* **Görev yönergeleri**:
(1) Çocukluktaki radyo anılarını anlatan alıntıya göre aşağıdakileri yanıtlayın:
(a) Anlatıcının çocukken en sevdiği şey neydi?
(b) Alıntıda adı geçen cami hangisidir?
(c) Anlatıcı, radyoda türkü programlarını dinlerken hangi türkülere ilgisi olduğunu fark etti?
(2) Çocukluktaki radyo anılarını anlatan alıntıyı, son cümlesinden sonrasını yazarak sürdürür müsünüz?
======== Alıntı
Çocukken en sevdiğim şey, kitap okurken ya da bir şeyle uğraşırken, radyo dinlemekti.
O zamanlar radyo programları çok eğiticiydi.
Tabane'de oturduğumuz yıllardı...
Tabane, bana göre sokakları buram buram tarih kokan güzel bir mahalleydi.
O zamanlar her şey bana öyle ilginç geliyordu ki...
O yollar, o köprüler, Sarabat Camimiz, bakkallarımız...
Hepsi çocukluğumun demirbaşlarıydı sanki...
O yıllarda her şey, ne kadar güzeldi...
Neyse konuyu fazla dağıtmadan sadede geleyim.
Radyoda türkü programlarını dinlerken, Azerbaycan Türkülerine karşı aşırı ilgim olduğunu farkettim. O türküleri ayrı seviyordum.
================
======== Verilen bilgiler
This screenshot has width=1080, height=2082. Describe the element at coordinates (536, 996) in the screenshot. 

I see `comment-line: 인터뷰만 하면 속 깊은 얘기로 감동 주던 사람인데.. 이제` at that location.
================
* **Alıştırma yanıtları**:
(1)
(a) Kitap okurken ya da bir şeyle uğraşırken radyo dinlemek.
(b) Sarabat Camisi.
(c) Azerbaycan türkülerine.

(2)
Radyoda Ülkü Beşgül, Necla Erol, sonraları Seyit Al, Mehmet Özbek, Necla Akben Azerbaycan türküsü okuyunca içim coşardı.
Hâlâ da o türküleri çok severim.
Dokuz on yaşlarındayken, yine bir Azerbaycan türküsü , aklıma o soruyu getirdi.
Babama, "türküler çok güzel, ama ben neden Azerbaycan türkülerini daha çok seviyorum?"
diye sordum.
Babam, "tabi seversin, ata yurdumuz Azerbaycan. Biz Kafkasya'dan Türkiye'ye gelmişiz" dedi.
Bunu öğrenince merakım iyice arttı.
Dedem Kafkasya'dan Türkiye'ye neden, nasıl göç etmiş o gün öğrendim.
Rusya'da 1917 devrimi olduktan sonraki süreçte, Ruslar Kafkas Türklerine de saldırıp, işgal ve baskıyı artırmaya başlamışlar.
Karşı gelenler, ya Sibirya'ya ölüm sürgününe gönderiliyor ya da ceza evlerine dolduruluyordu.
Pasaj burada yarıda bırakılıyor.